The amount of investment in AI by those companies is simply unprecedented and
so is the number of people who -drawn by this river of dosh, like moths to a
flame- are pursuing AI as a career (even if that only means the statistical
machine learning side of AI that those companies invest into).

What this means is that the current branch of AI has become "too big to fail".
And that has nothing to do with how successful it is. As long as it can be
monetised and the industry leads can show some return to their investment,
"AI" will keep growing.

A winter, if it comes, will be a winter of knowledge- not of funds. We will
end up with so much unusable, meaningless, laughably bad "research" that any
significant contribution to knowledge will simply be buried under a ton of
rubbish, never to be found out.

So the money will keep flowing in. But what will come out the other end will
be utter nonsense.

------
DanielleMolloy
Automatic image captioning research has some very impressive results in the
recent years. Also there are other ideas in this domain that can handle
language quite well (e.g. visual question answering). Interpreting classes in
images as symbols, it appears as if symbolic and statistical approaches can in
principle be combined. Wondering whether this can somehow be transferred to
learning language for automatic translation.

------
Jyaif
The Shallowness of Douglas Hofstadter.

> I am not in the least eager to see human translators replaced by inanimate
> machines. Indeed, the idea frightens and revolts me. To my mind, translation
> is an incredibly subtle art that draws constantly on one’s many years of
> experience in life, and on one’s creative imagination.
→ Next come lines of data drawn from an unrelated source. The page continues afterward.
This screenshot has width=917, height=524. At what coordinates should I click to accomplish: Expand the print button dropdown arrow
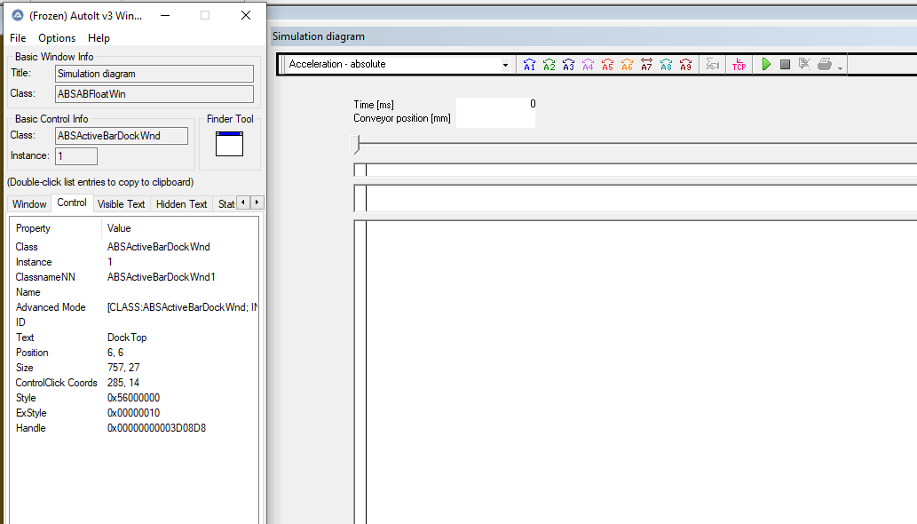click(x=840, y=67)
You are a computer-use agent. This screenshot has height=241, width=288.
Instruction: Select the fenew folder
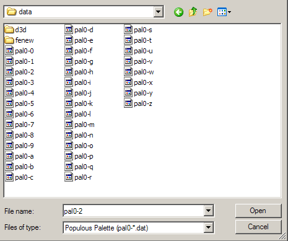pos(19,40)
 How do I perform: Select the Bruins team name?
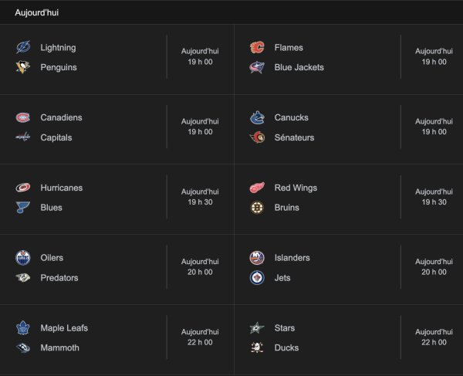tap(287, 208)
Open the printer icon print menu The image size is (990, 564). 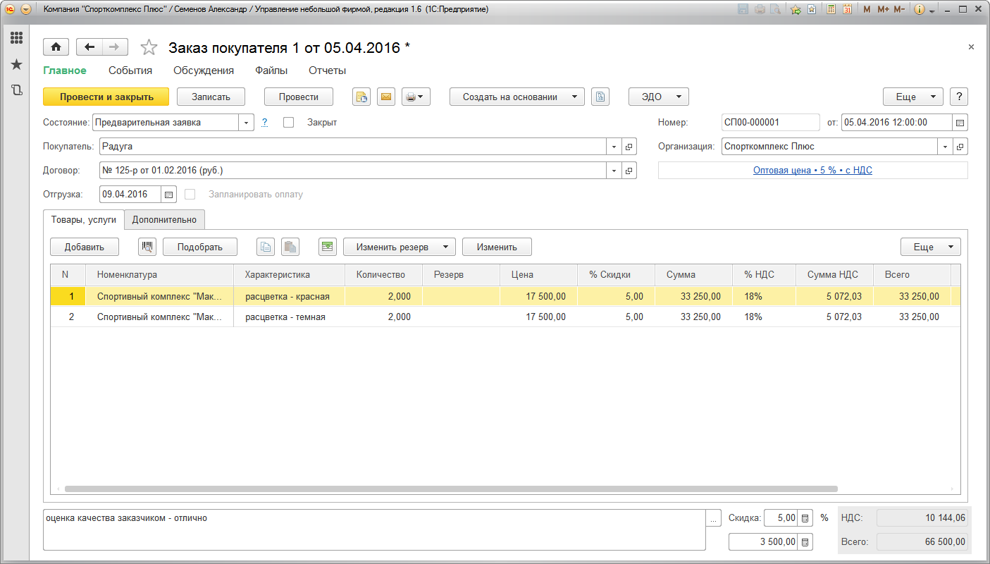(x=416, y=97)
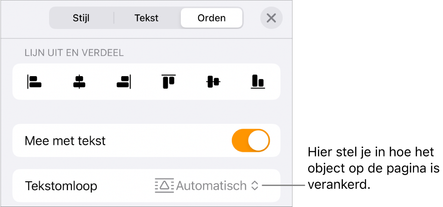Screen dimensions: 443x207
Task: Close the format panel with X
Action: 271,18
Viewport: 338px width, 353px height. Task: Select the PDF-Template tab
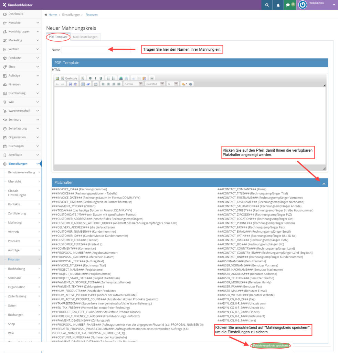click(58, 37)
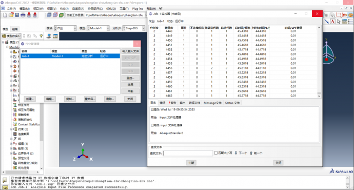The height and width of the screenshot is (190, 354).
Task: Open the Model-1 model dropdown
Action: pos(98,28)
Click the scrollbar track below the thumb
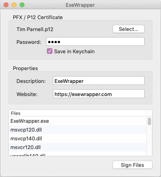The height and width of the screenshot is (177, 161). click(149, 140)
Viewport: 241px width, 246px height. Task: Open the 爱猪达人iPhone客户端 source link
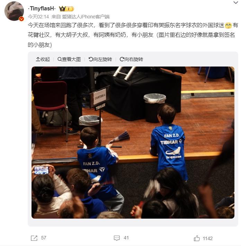coord(86,17)
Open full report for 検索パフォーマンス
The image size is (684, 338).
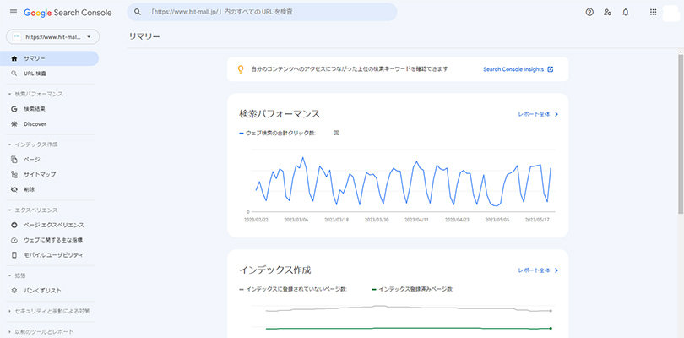point(538,113)
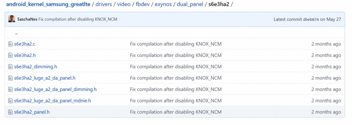Screen dimensions: 352x125
Task: Open the s6e3ha2_panel.h file link
Action: pyautogui.click(x=32, y=112)
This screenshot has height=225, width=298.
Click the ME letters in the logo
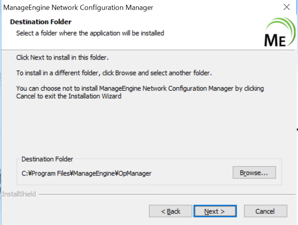pyautogui.click(x=275, y=40)
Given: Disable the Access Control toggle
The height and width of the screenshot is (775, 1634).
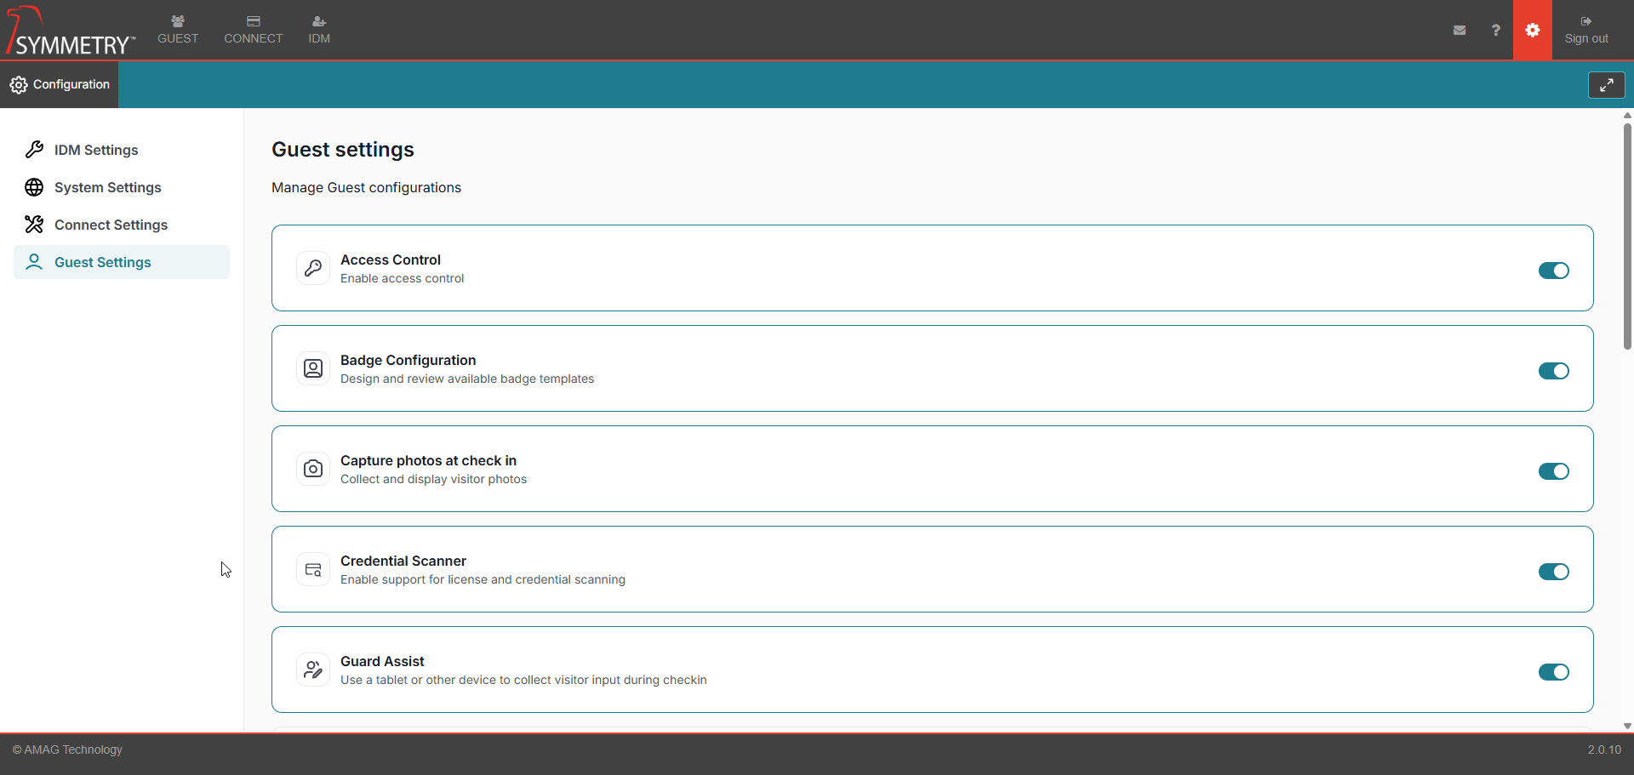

If, some “fine” day,
> human translators were to become relics of the past, my respect for the
> human mind would be profoundly shaken, and the shock would leave me reeling
> with terrible confusion and immense, permanent sadness.

If (or more likely, "When") computers translate better than human, respect for
the human mind should _increase_. It's quite a tough problem to solve, way
harder than manual translation which thousands of people have been doing for
centuries.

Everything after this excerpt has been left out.